» **Given request**: Find each line of the records that contains the word "computer" and copy those lines out in full.
[start of Dataset extract]
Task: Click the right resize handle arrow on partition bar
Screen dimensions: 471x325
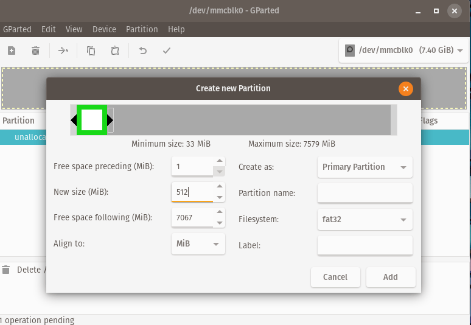Action: pos(110,120)
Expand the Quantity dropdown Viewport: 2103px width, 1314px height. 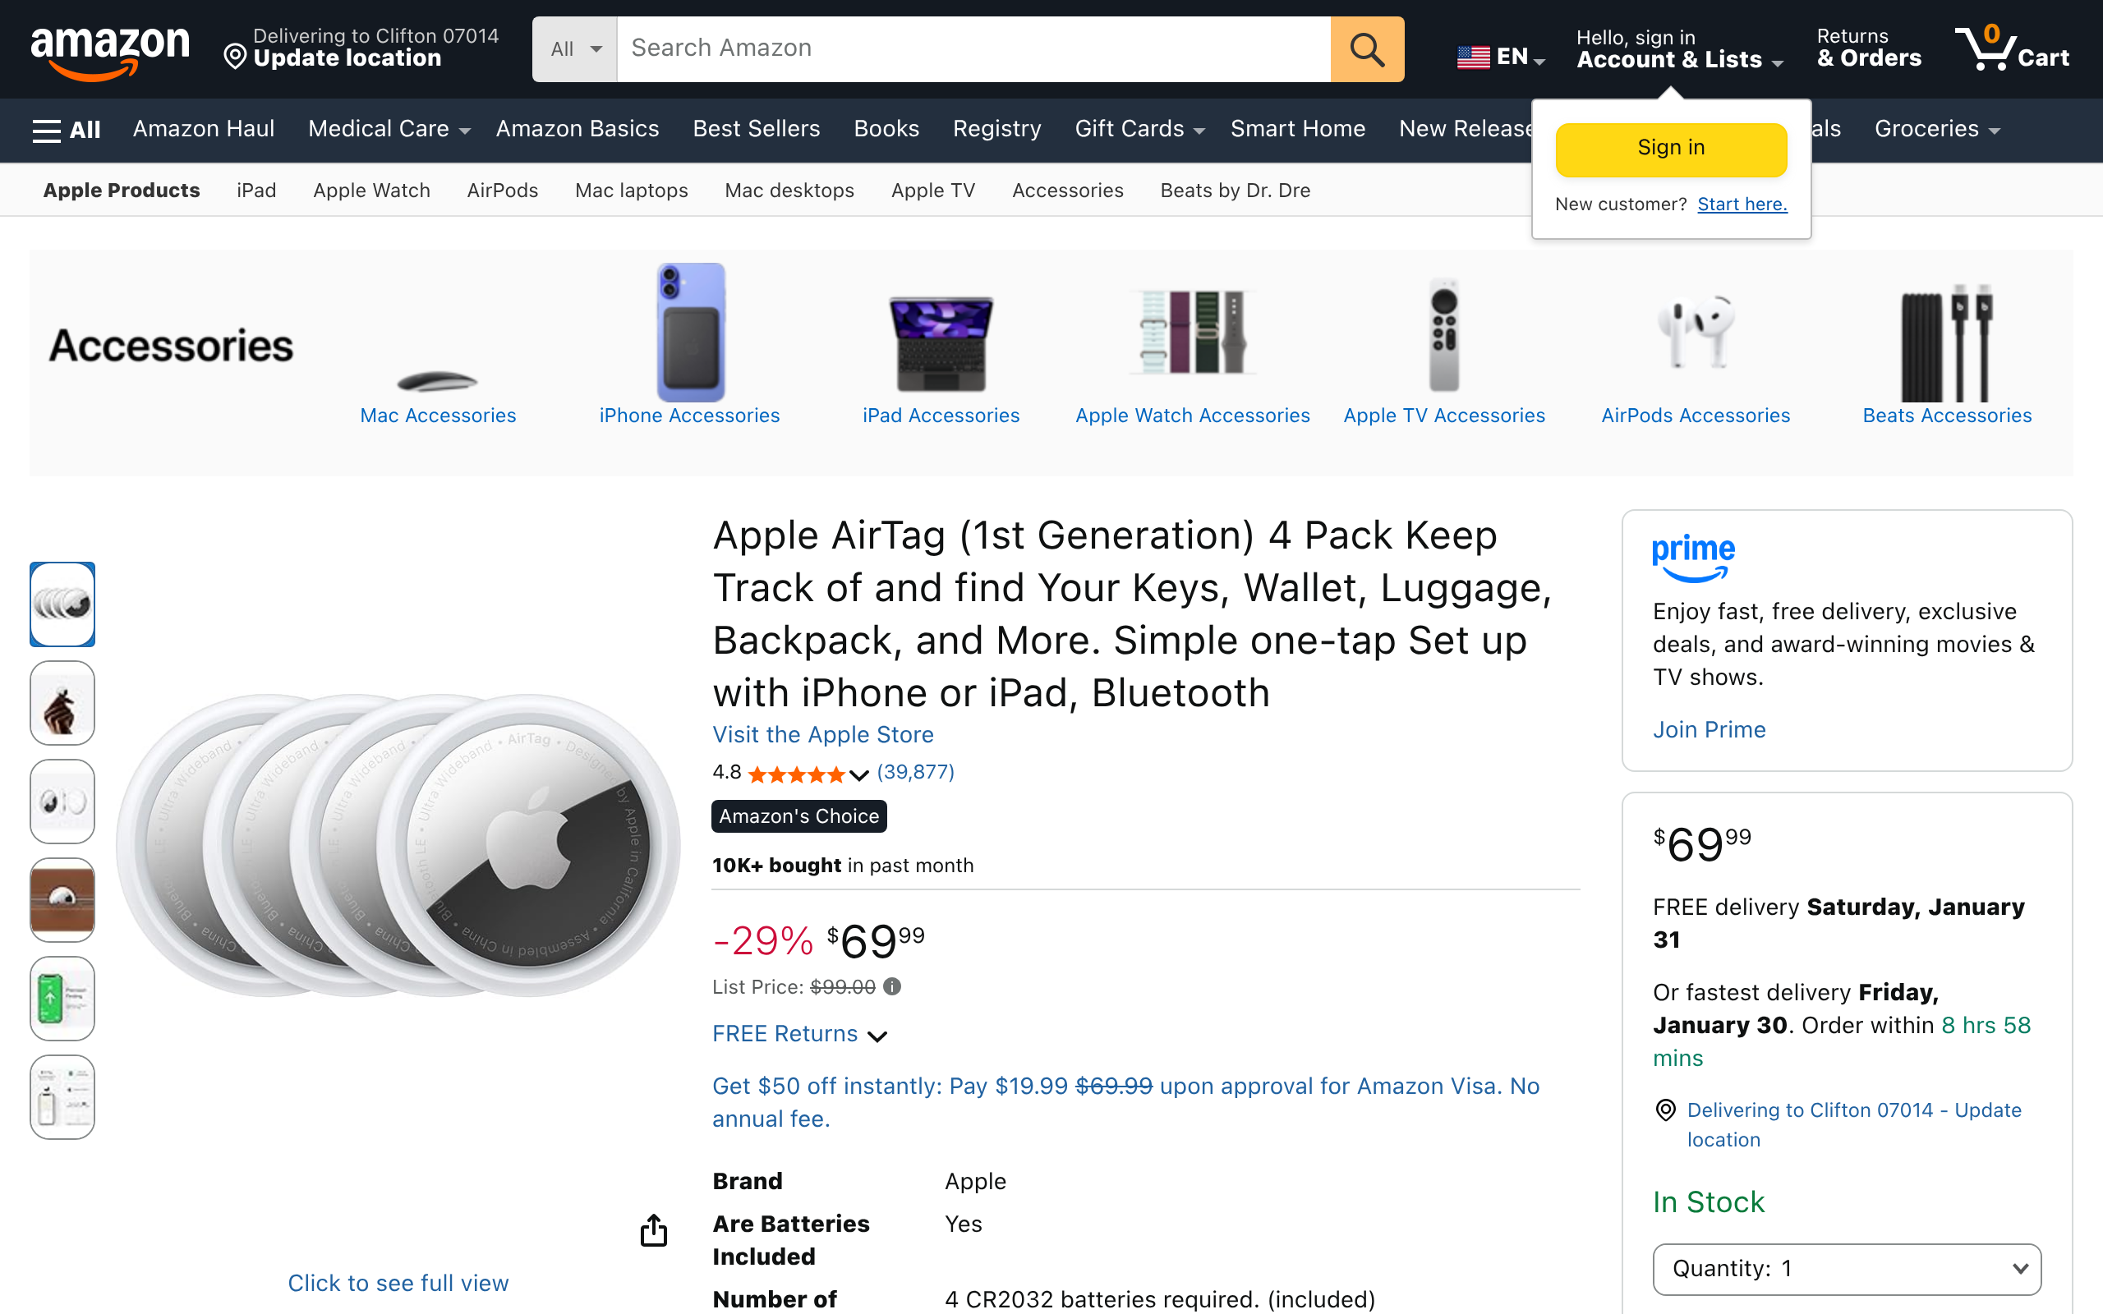pyautogui.click(x=1846, y=1269)
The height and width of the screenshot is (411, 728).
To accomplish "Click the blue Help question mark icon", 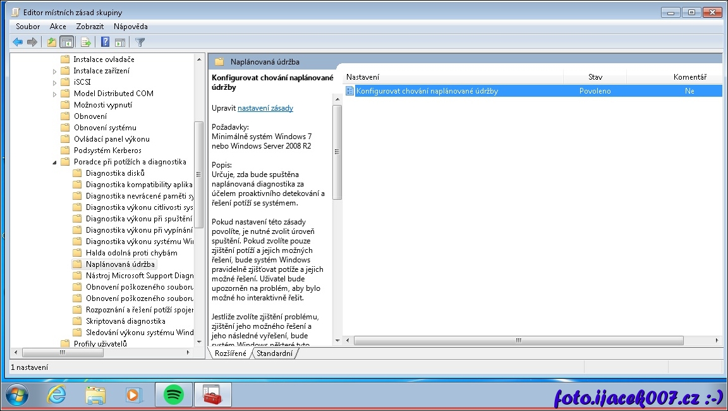I will click(x=105, y=42).
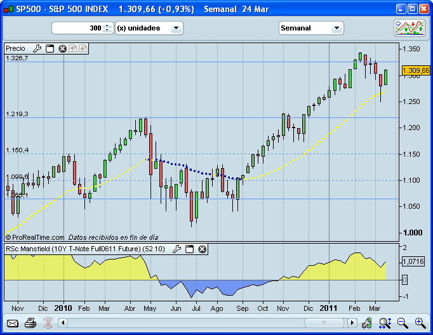Expand the Semanal timeframe dropdown
This screenshot has height=335, width=433.
pos(336,28)
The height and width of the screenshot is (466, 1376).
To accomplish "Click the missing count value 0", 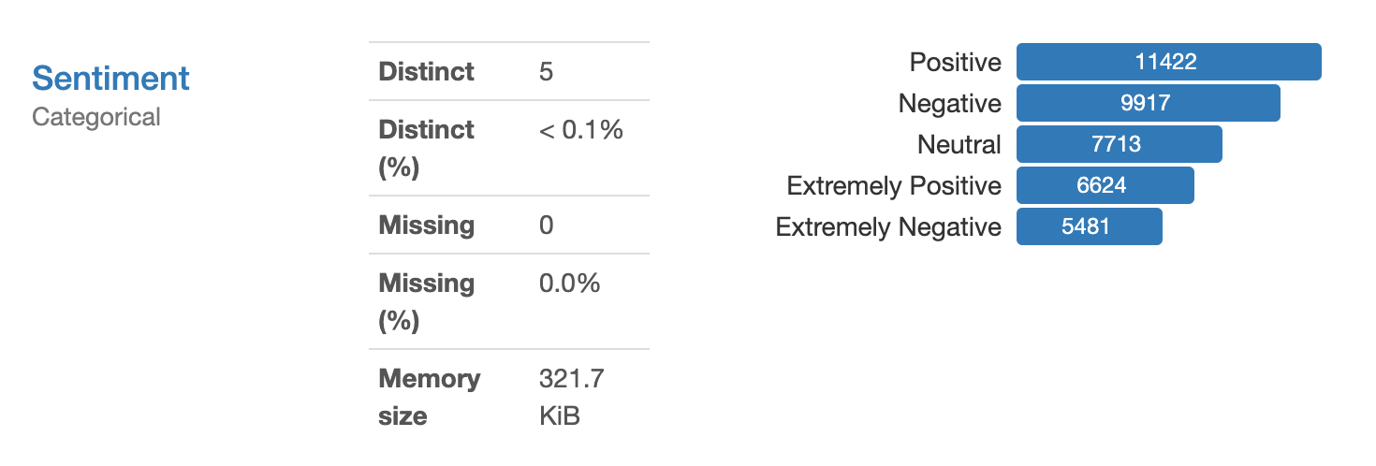I will tap(546, 225).
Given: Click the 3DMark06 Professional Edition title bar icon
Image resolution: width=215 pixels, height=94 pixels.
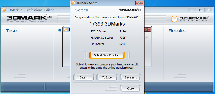Looking at the screenshot, I should [4, 10].
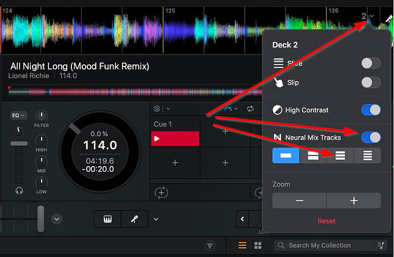Turn off Neural Mix Tracks switch
Screen dimensions: 394x257
click(x=371, y=137)
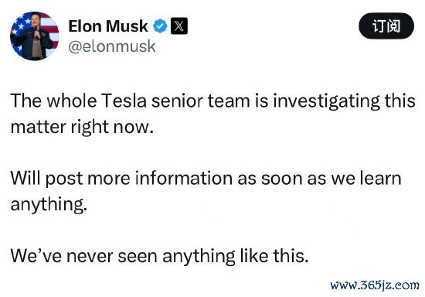Select the single word 'anything.' line
This screenshot has height=297, width=425.
pyautogui.click(x=49, y=204)
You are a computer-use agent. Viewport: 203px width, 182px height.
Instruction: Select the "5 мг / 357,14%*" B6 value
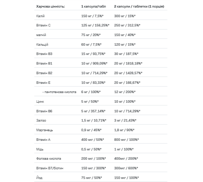click(93, 111)
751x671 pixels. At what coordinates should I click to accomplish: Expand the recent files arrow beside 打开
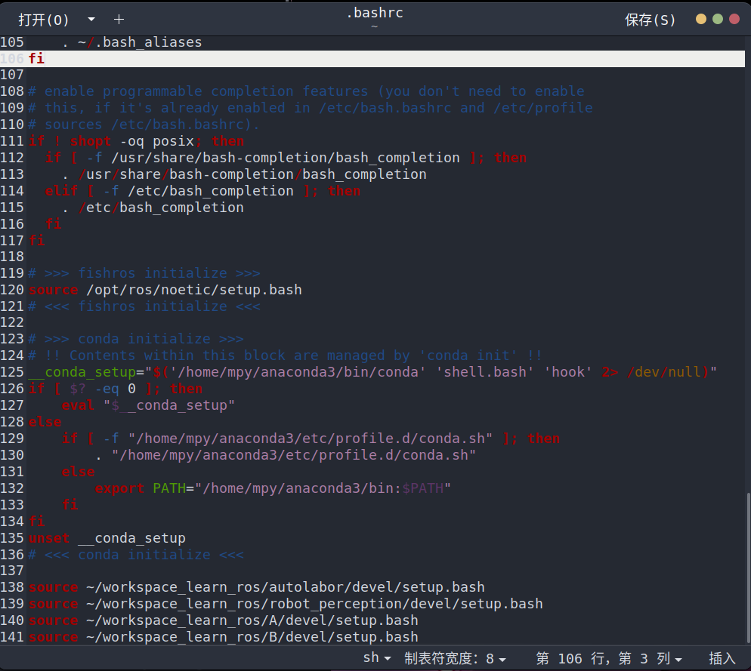tap(91, 20)
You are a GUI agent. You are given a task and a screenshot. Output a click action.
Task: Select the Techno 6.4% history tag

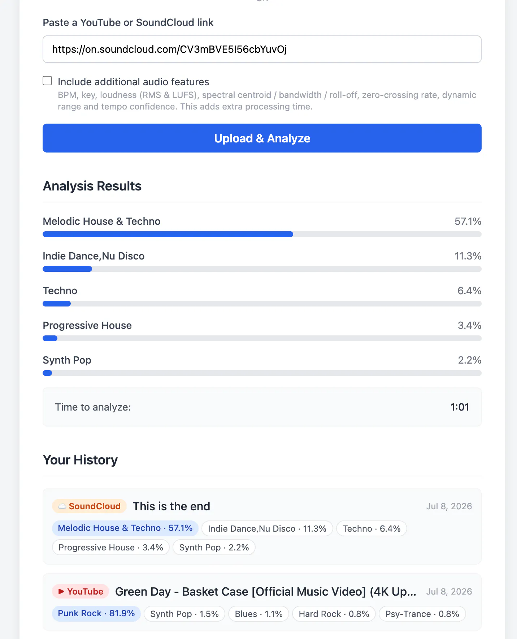372,528
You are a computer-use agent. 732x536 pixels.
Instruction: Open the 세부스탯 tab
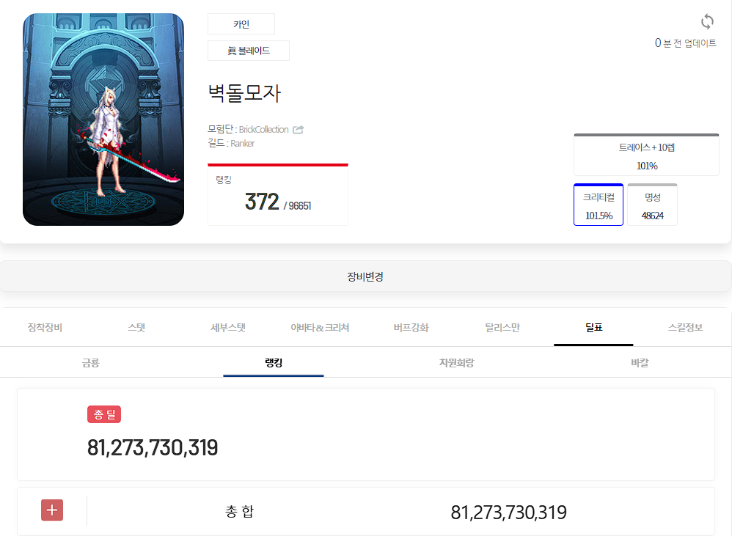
[end of Dataset extract]
» **Exercise output**:
You are a computer-use agent. Viewport: 203px width, 182px height.
You are a computer-use agent. 732x536 pixels.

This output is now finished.